読解文
═══

中国国家衛生健康委員会(日本の厚労省に相当)の下部機関である中国疾病予防制御センターの呉尊友・首席疫学研究員が、この冬の中国における新型コロナウイルスの感染率は全人口の10~30%で、死亡率は0.09~0.16%であるなどとする報告書を中国政府に提出した。この報告を基にすると、中国では最大で約4億人が感染し、67万人が死亡することになる。米政府系報道機関「ラヂオ・フリー・アジア(RFA)」が報じた。
呉氏は報告書の中で、「新型コロナウイルスの感染流行から3年が経ったタイミングで、中国政府が12月7日に発表した流行予防・管理政策『新十則』は最も時宜に適したものだった」としながらも、今後の感染流行は12月中旬から3月中旬までに3つの波がくることが予想され、全体の感染者数は少なく見積もっても1億4000万人、多い場合は中国の人口の30%に当たる4億2000万人となると指摘している。
特に、春節(旧正月)の大型連休に入る1月下旬は、都市部からの帰省ラッシュとなるため、感染数が爆発的に増加する可能性が高いとしている。

═══

データ部分
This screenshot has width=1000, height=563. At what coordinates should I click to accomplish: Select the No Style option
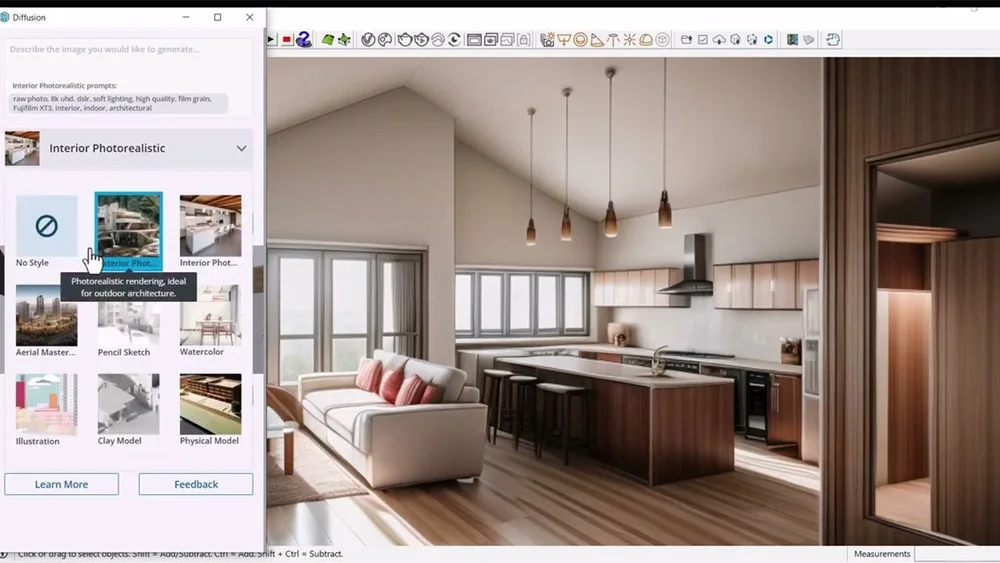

═══

課題一覧
• a. 読解文によると、呉尊友氏が報告書で示したこの冬の中国における新型コロナウイルスの死亡率は何%か。
• b. 中国の新型コロナ感染予測に関する読解文の続きを書いてください。

各項目の解答
• a. 0.09~0.16%。

• b.
米国を拠点とする中国問題専門ウェブサイト「博訊新聞網」によると、習近平国家主席の母校である清華大や北京大などの北京市内の大学ではこのところ、退職した教員も含めて大学関係者の訃報が発表されているという。清華大では12月1~10日に関係者11人が死亡、北京大では12月5日までの約1カ月間で少なくとも15人が死亡する状況となっている。
香港紙「明報」によると、12月1~20日に2億4800万人が感染したとする中国政府の内部資料が流出したが、感染者数は日ごとに増えており、いつ収束するか見通せない状況だ。
中国政府は12月20日、明確なコロナ感染による肺炎や呼吸不全以外は関連死に含めないとしている。公式発表による死者は連日「ゼロ」か1桁とされているが、葬儀場で行列が生じている映像も拡散されており、実態を全く反映していないのは明らかだ。